Près d’une trentaine d’associations et d’organisations, regroupées au sein du Collectif de la société civile algérienne, viennent de lancer une pétition pour exiger le respect des libertés publiques et exprimer leur indignation contre les mesures d’interdiction ciblant des actions du monde associatif.
Intitulé «Pour l’exercice des libertés publiques : non aux restrictions, non aux interdictions», le document est signé par un collectif de plusieurs associations qui se distinguent par leur implication active dans le Hirak. La pétition est signée par la Laddh, la Ladh, RAJ, SOS Disparus, Réseau Wassila, Tharwa Fadhma N’Soummeur, le Snpssp, SOS culture Bab El Oued, le collectif des Haraga, des associations qui se sont constituées récemment en collectif pour la «transition politique» et la construction de «nouvelles institutions».
La pétition a été lancée suite à l’interdiction des conférences programmées dans les espaces universitaires, à l’instar de celle de la politologue Louisa Dris-Aït Hamadouche, ou de l’avocat Mustapha Bouchachi interdites à Oran et Blida. Le collectif dénonce également l’interdiction de débats dans les espaces publics, comme ceux prévus par RAJ, chaque samedi au parc Sophia, le recours à la force contre les manifestants, notamment les étudiants et la Confédération des syndicats algériens, qui a marché à l’occasion de la Journée internationale du travail, a souligné, Saïd Salhi, vice-président de la Laddh.
«Depuis le 22 février, les Algériennes et les Algériens se sont réappropriés les droits qui sont naturellement les leurs.

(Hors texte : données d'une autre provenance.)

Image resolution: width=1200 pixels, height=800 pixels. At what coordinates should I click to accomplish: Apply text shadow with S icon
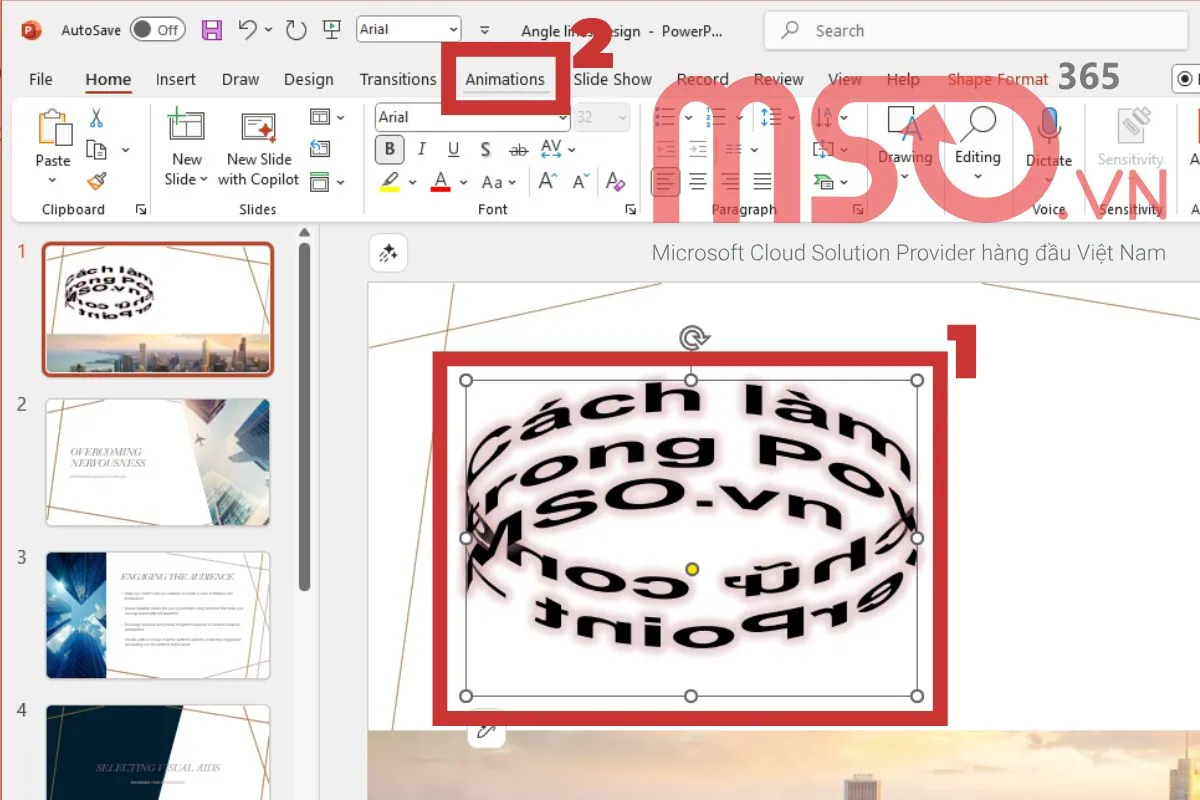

Ils marchent, débattent et se rassemblent de façon pacifique et responsable. Cependant, cette réappropriation est un fait accompli que les autorités politiques remettent en cause en vertu des lois toujours en vigueur et d’une conception autoritaire de la gestion de l’espace public», peut-on lire dans la pétition. Il est ainsi reproché aux autorités de vouloir imposer aux militants ou citoyens l’obligation d’avoir «des autorisations préalables» pour pouvoir débattre et exploiter un espace qui est le «leur». Pour les signataires de la pétition, le système en place «a lâché du lest, mais garde ses pratiques répressives et dictatoriales». Ils se réjouissent du fait que les Algériens «ont pu se réapproprier l’espace public grâce au Hirak qui a fait sauter les verrous et briser le mur de la peur».
«Nous, citoyennes et citoyens, conscients de nos droits et de nos devoirs, demandons la levée immédiate des restrictions qui pèsent sur nos libertés individuelles et collectives, y compris le droit de se rassembler pacifiquement dans les espaces publics», lit-on dans la pétition. Pour les signataires de la pétition, chaque ville, chaque espace universitaire ou public, est un «espace d’expression populaire», où les citoyens seront libres d’exprimer leurs points de vue et de débattre à tout moment des questions qui intéressent le pays et son avenir. Saïd Salhi, membre de l’initiative, a expliqué que l’objectif est que la pétition obtienne le maximum de signatures, précisant qu’elle ne sera pas remise à une quelconque autorité pour demander quoi que ce soit, car la légitimité du gouvernement et de ses institutions est contestée. «Les pétitions sont un moyen d’action, de pression et de mobilisation pour sauvegarder l’espace public», explique-t-il, estimant qu’«on ne peut imaginer un Hirak sans espace public ou une lutte sans conférences-débats ou espaces publics».